The Inflation Reduction Act (IRA) is projected to have a more significant impact on pharmaceutical research and development (R&D) than initially anticipated, potentially resulting in 79 fewer new small-molecule drugs over the next two decades, according to research conducted by the University of Chicago. This finding challenges the U.S. Congressional Budget Office’s (CBO) earlier estimated that only 15 out of 1,300 drugs would be affected over the next 30 years.
Various analyses have already questioned the CBO’s calculations, with healthcare consultancy Avalere, partially funded by Gilead Sciences, suggesting that the IRA could reduce pharmaceutical revenues by $450 billion. Another analysis indicated that between 24 and 49 therapies currently available in the market may not have been developed had the pricing provisions been in place in 2014.
The University of Chicago study, partly sponsored by Gilead, identifies three ways in which the IRA’s financial impact may have been underestimated. The first area of concern is the effect of the legislation on the effective patent life of small molecules through negotiations. The researchers believe that this change could lead to an up to 8% decrease in the pharmaceutical industry’s overall revenue and a 12.3% reduction in R&D investments. This reduction in R&D spending could potentially translate into “79 fewer small molecule drugs or 188 indications, and 116.0 million life years lost over the next 20 years.”

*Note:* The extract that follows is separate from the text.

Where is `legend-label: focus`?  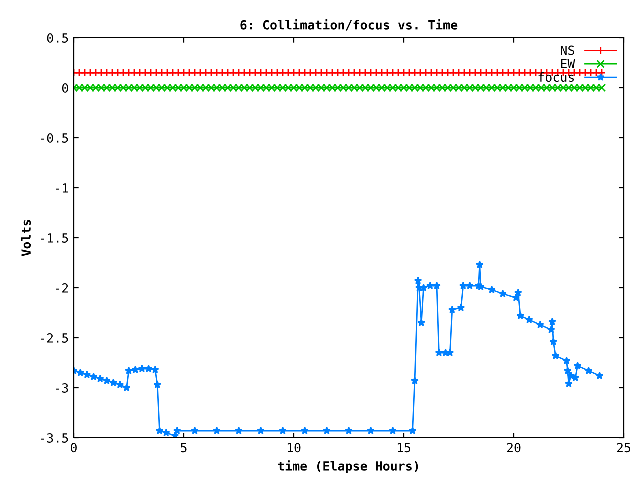
legend-label: focus is located at coordinates (556, 77).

Additionally, the study highlights that the impact of the IRA on classwide pricing has not been fully recognized. When Medicare negotiations lower the price of one drug, competitors are likely to follow suit due to competitive pricing pressure, impacting effective top-sellers. The researchers found that “the share of Medicare spending on small molecule drugs affected by negotiated drugs ranges between 35% to 86%.”

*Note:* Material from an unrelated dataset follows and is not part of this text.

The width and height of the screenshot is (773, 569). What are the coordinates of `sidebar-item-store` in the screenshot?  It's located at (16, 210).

Finally, the study examines the IRA’s impact on the entry of generic copies of drugs with significant Medicare market shares. They found that “40% of FDA-defined drug classes have over 50% of their sales in Medicare,” making this market particularly vulnerable to the IRA and less attractive for generic drug manufacturers to enter.
These findings add to the ongoing debate surrounding the IRA, with the first ten drugs subject to negotiation recently named. Given the legal challenges mounted by prominent pharmaceutical companies against the IRA, the issue is likely to continue evolving and remain unresolved in the near future.